=== Available records ===
↓↓↓
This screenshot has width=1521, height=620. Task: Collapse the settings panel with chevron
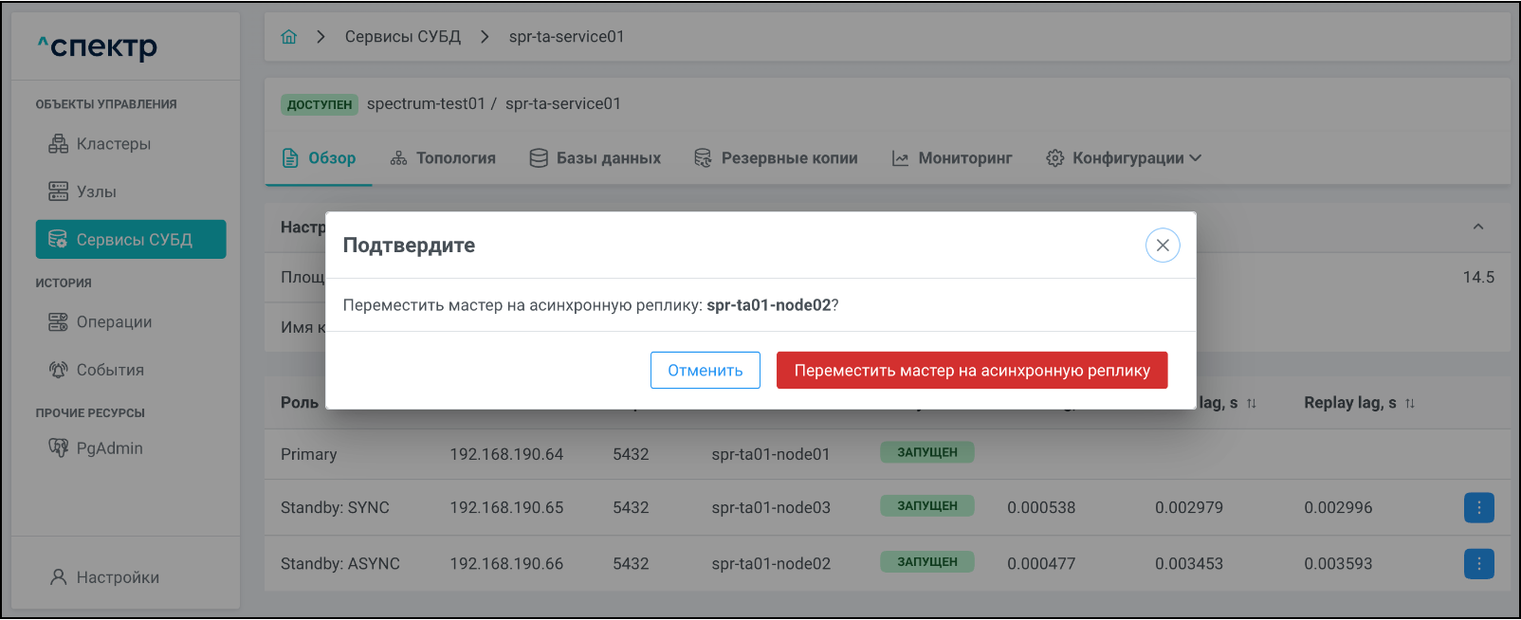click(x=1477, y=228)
↑↑↑
↓↓↓
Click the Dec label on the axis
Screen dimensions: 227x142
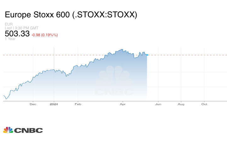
↑↑↑
↓↓↓
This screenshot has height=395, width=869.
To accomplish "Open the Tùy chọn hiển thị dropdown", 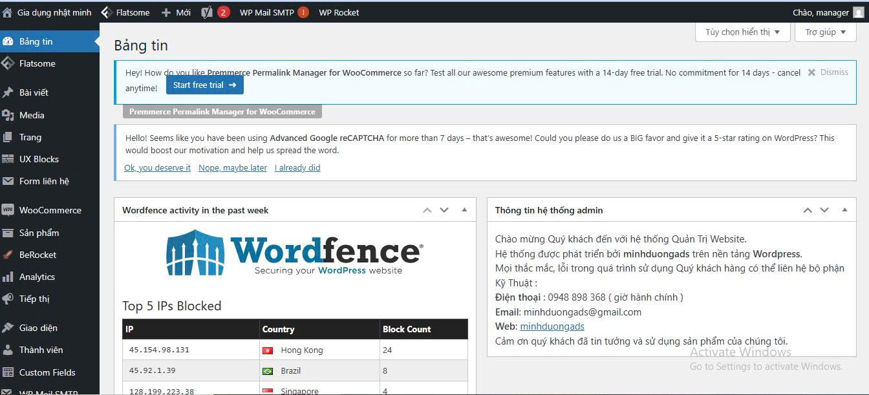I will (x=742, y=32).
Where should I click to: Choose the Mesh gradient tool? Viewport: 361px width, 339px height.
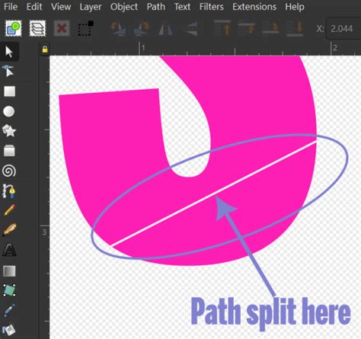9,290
↑↑↑
Could you restate word for word the lines above from the one containing "Click the Dec label on the axis" through the one containing "Screen dimensions: 227x142", both included, and nothing else?

=== Task answer ===
Click the Dec label on the axis
Screen dimensions: 227x142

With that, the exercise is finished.